James Spicer, Analyst, TD Securities: Okay, thanks. And then just one more. I think you have been guiding to Water Solutions EBITDA of I can’t remember the number now, like $540,000,000 to $550,000,000 or something in that range. Just wondering with your updated total guidance, what that implies in terms of water?

Mike Crimble, CEO, NGL Energy Partners: Yes, it implies water will be below that range, but it’s not clear to us where we’re going to end up. So we decided not to provide another any more guidance on water.

James Spicer, Analyst, TD Securities: Okay. That’s it for me. Thanks guys.

Conference Operator: Okay. The next question comes from Tarek Hamed with JPMorgan. Please proceed.

Nevan, Analyst, JPMorgan: Hi, good afternoon. This is Nevan on for Tarek. I was just wondering if you could comment on the relative profitability on the volumes related to Lex two compared to the previously existing assets.

Brad Cooper, CFO, NGL Energy Partners: No, I mean in my prepared comments, it’s performing as expected. That’s really all we’ve got at this point.

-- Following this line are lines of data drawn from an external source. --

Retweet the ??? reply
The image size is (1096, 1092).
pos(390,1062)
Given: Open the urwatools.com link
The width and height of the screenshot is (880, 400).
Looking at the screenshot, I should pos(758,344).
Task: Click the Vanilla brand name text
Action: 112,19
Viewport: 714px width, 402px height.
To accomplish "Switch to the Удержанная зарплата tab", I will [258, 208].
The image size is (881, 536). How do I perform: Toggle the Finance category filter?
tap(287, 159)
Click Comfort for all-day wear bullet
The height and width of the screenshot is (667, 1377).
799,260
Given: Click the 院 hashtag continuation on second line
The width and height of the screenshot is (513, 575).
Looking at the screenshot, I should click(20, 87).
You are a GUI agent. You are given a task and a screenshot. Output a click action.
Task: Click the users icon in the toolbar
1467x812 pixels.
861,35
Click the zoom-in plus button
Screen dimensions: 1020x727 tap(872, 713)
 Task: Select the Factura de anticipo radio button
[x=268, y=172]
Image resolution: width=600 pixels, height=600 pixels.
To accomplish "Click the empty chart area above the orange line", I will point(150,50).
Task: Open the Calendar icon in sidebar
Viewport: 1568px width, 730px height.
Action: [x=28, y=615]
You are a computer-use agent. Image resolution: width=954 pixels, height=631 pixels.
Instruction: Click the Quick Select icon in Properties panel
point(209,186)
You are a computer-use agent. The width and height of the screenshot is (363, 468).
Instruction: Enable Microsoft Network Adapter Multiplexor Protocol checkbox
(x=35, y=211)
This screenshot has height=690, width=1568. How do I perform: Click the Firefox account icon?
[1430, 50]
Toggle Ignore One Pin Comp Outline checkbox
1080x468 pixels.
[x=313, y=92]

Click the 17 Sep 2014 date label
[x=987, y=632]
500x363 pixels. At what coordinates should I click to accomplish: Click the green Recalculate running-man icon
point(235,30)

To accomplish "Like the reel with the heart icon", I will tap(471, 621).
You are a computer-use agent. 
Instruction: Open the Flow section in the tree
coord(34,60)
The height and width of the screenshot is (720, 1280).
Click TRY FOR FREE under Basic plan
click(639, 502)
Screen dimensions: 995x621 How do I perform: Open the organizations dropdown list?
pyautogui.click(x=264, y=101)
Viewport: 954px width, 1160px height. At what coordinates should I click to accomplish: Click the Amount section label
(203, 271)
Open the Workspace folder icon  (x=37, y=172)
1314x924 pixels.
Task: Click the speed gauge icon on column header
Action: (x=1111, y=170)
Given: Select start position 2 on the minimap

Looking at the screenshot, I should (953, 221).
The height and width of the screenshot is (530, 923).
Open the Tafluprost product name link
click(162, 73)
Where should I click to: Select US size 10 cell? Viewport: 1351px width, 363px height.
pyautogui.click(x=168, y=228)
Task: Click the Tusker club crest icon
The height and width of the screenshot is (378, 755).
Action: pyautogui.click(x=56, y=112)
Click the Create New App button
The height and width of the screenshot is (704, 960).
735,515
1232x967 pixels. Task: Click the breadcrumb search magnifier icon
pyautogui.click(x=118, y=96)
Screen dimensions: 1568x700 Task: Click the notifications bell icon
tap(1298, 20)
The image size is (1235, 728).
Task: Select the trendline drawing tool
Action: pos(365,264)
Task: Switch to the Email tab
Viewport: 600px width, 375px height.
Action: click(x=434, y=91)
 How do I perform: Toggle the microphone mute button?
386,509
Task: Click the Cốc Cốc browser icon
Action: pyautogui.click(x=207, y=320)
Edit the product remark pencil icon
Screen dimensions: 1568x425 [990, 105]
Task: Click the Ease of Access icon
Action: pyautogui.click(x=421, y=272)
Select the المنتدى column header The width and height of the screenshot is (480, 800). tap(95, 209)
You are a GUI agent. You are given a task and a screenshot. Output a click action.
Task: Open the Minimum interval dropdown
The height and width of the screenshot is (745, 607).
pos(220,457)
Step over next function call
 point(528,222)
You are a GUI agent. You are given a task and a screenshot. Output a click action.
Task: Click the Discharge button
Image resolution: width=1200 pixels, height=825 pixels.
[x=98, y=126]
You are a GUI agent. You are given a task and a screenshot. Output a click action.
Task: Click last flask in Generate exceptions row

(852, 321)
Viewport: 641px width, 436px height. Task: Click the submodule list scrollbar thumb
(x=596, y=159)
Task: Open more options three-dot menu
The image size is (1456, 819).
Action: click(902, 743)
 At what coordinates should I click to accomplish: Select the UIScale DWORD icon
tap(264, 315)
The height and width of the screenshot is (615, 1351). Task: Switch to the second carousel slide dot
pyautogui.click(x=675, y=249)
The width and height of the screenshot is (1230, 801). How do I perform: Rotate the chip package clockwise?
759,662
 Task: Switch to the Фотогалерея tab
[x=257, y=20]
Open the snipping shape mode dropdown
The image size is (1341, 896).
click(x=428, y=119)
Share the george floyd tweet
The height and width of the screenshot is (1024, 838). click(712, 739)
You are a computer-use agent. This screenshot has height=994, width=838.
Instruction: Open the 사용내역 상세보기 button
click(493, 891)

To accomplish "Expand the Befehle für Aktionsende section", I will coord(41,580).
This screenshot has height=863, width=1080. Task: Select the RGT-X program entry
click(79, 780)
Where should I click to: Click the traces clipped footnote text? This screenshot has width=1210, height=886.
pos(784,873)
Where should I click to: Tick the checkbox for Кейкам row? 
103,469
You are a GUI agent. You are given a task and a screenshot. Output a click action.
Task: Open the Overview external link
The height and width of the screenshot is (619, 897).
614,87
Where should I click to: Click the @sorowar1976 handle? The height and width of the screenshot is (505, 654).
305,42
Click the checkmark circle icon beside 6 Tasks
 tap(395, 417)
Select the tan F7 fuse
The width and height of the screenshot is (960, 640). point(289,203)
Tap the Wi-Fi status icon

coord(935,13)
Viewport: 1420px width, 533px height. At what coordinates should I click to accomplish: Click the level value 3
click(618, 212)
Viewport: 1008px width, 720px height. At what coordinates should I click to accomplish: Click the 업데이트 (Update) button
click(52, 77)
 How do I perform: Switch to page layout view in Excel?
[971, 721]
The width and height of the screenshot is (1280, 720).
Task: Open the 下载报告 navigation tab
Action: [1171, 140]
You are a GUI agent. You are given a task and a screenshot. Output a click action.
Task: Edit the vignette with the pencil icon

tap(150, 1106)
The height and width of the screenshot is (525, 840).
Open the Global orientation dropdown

Nevan, Analyst, JPMorgan: Got it. But in terms of additional volumes coming online compared to original, our LexOne, is there any difference in terms of the contract that was struck?

Brad Cooper, CFO, NGL Energy Partners: Could you repeat the question? It’s a little fuzzy here on this side breaking up.

Nevan, Analyst, JPMorgan: Sorry, just looking for whether or not you could provide any commentary on the contracts that were struck for Lexus II in terms of pricing and profitability.

Brad Cooper, CFO, NGL Energy Partners: At this time, there’s no additional contracts that we’ve signed up as a result of Lex two pipeline, if that’s what you’re asking.

Derek Whitfield, Analyst, Texas Capital: Got it. Thank you.

Conference Operator: Okay. We have a follow-up coming from Derrick Whitfield with Texas Capital. Please proceed.

Derek Whitfield, Analyst, Texas Capital: Good afternoon, guys. Just to clarify the comment on modern logistics volumes. Should we be thinking about that more from a seasonal perspective? I mean, it’s certainly not surprising to see seasonal CapEx down across upstream industry. I mean, I would think that you would start to see that front loaded in the first half of the year.

So that’s I mean, it’s just a seasonal factor. Is that the right way to think about it?

Brad Cooper, CFO, NGL Energy Partners: So my comments on the growth capital, Derek, around next to?

Derek Whitfield, Analyst, Texas Capital: No. More around those, the volumes. So you had a slight decline in logistics water logistics volumes in Delaware in Q3 versus Q2. And I thought the previous question yes, go ahead, sorry.

Brad Cooper, CFO, NGL Energy Partners: I think the third quarter we’ve seen we saw quite a bit of recycling from some of our larger customers. I don’t know if that’s seasonal. Doug, are you there? Maybe you’ve got some thoughts on the seasonality of recycling versus the rest of the year and how it lays out in the calendar year?

Doug, Unnamed Executive, NGL Energy Partners: This is Doug. Typically, we see the slowdown over the holidays. That began to change in 2023, where we saw the producers stay very busy through the holiday season. But once again, it’s flipped back in 2024. We saw the and I don’t know if it’s the calendar situation where there was Thanksgiving and Christmas certainly had a lot more leaned a lot more towards time off just in general.

But we did see a slowdown compared to prior year because of that. And can we call it seasonal? Maybe it’s more operational. Things are going certainly in the Delaware, staying very steady, but there was a ramp of recycling this year in that last quarter of the calendar year and we’re already seeing those numbers quickly turn back around in this first calendar quarter of the year with a lot of wells being brought online.

Derek Whitfield, Analyst, Texas Capital: Terrific. That’s what I was expecting.

Conference Operator: We’ve reached the end of the question and answer session. And I will now turn the call over to Brad Cooper for closing remarks.

Brad Cooper, CFO, NGL Energy Partners: Thanks everyone for your interest in NGL and we look forward to catching up with everyone in a couple of months on the year end earnings call. Thanks and have a nice week.

Conference Operator: This concludes today’s conference and you may disconnect your lines at this time. Thank you for your participation.